• [Exercise requirements]
Each line in the records below that has the word "agent" should be copied.

---------- Provided records

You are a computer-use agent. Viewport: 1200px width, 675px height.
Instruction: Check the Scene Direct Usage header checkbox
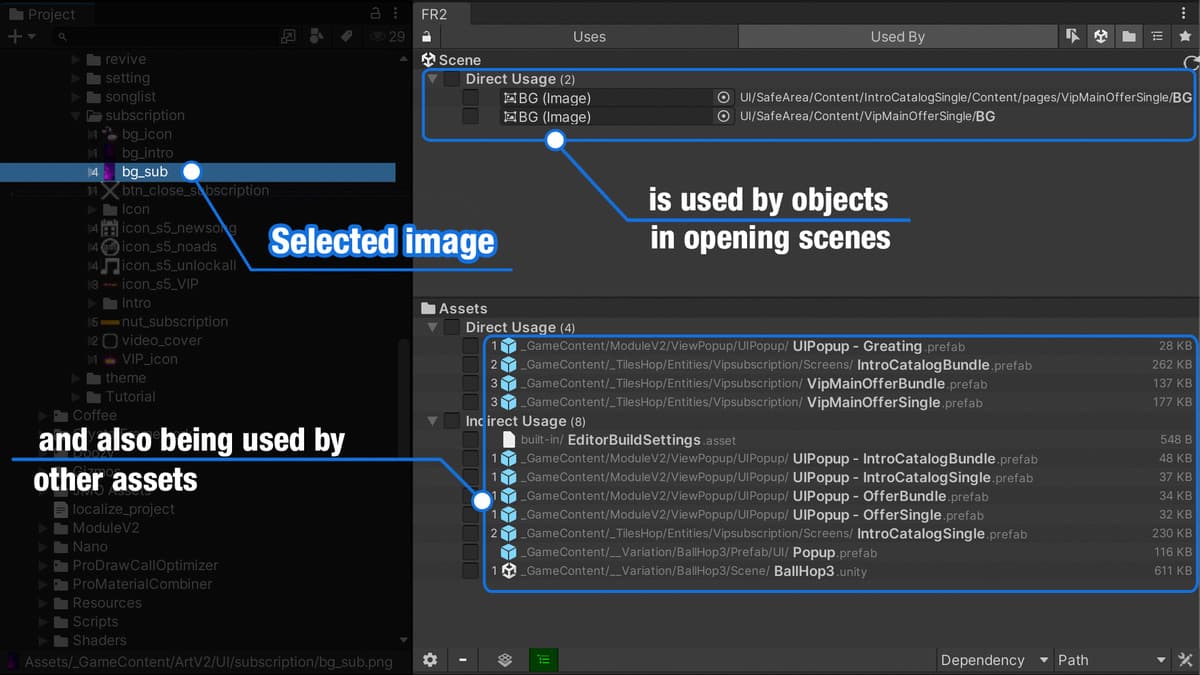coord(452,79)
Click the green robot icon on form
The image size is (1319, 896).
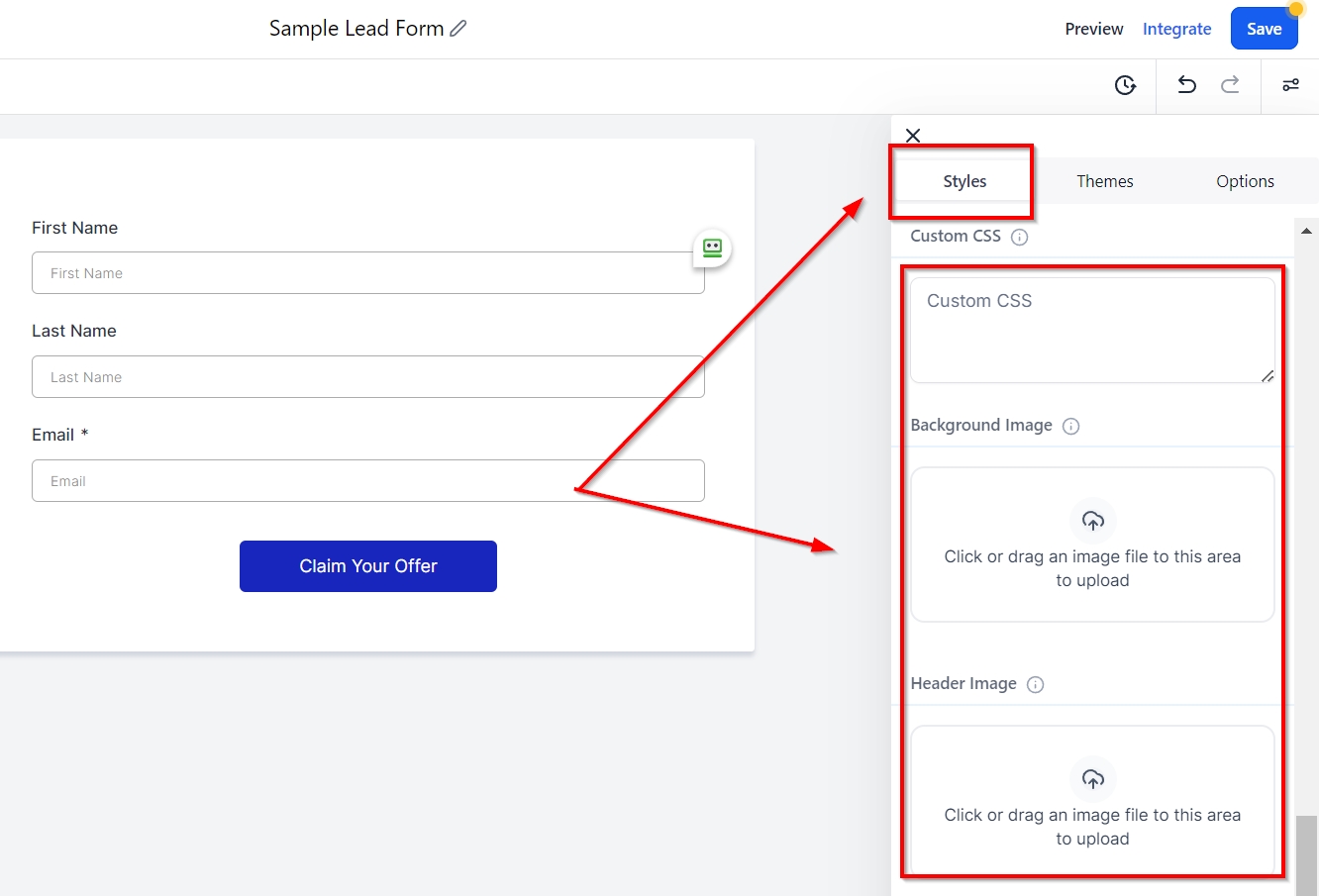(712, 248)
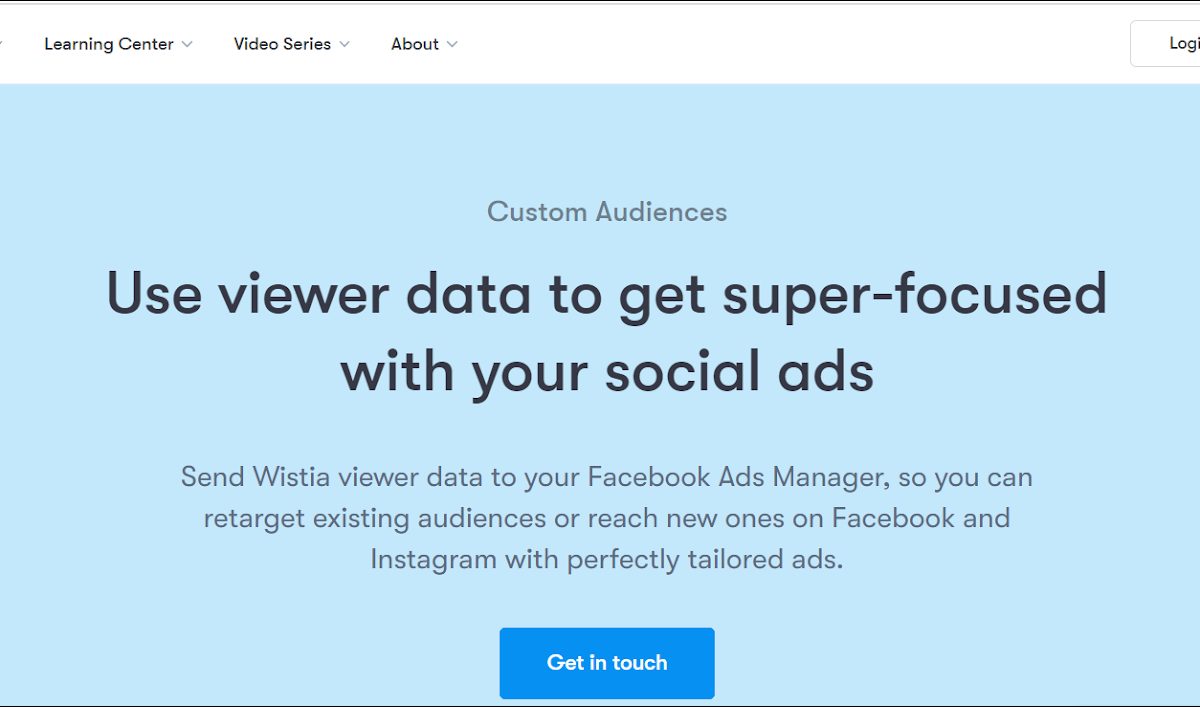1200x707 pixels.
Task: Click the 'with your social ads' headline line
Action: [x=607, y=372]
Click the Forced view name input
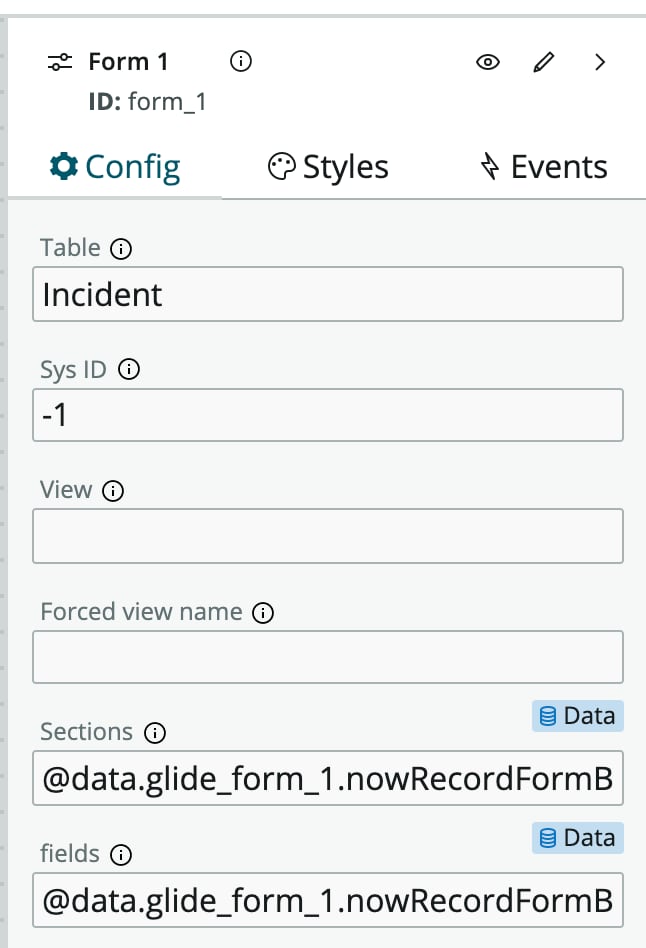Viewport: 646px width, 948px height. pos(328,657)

--------------------
---------- Provided records

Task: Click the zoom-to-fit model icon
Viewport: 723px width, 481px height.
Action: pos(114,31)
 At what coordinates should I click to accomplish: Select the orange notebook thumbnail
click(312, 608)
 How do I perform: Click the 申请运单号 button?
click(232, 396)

--------------------
---------- Provided records

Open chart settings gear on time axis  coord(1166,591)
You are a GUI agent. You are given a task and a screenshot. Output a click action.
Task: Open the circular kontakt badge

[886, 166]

--------------------

• [Response below]
You are a computer-use agent. Viewport: 1200px width, 675px height.
You are a GUI agent. You are given a task and a screenshot. Output a click action.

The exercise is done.